Description of the task ▸
Any image in the records is to be skipped; everything else should be reproduced exactly.

····················

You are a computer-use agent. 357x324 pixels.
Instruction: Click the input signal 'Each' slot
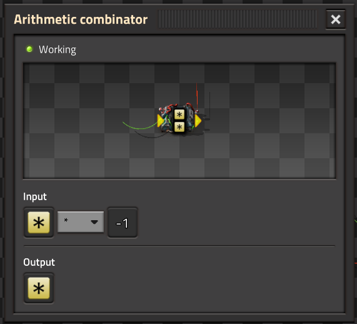tap(39, 223)
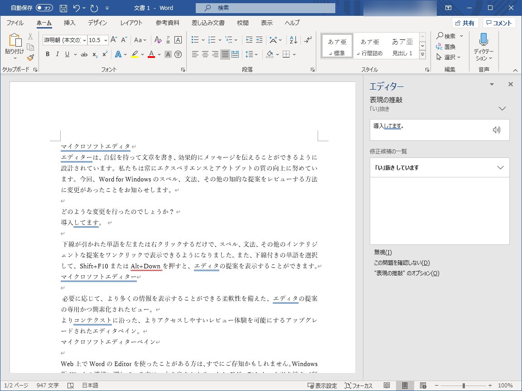Toggle bold formatting
Screen dimensions: 522x391
(x=47, y=54)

····················

Solution to this task ▸
You are a computer-use agent. 357x324 pixels.
Instruction: Click the input signal 'Each' slot
tap(39, 223)
Toggle bold formatting
Screen dimensions: 522x391
(x=47, y=54)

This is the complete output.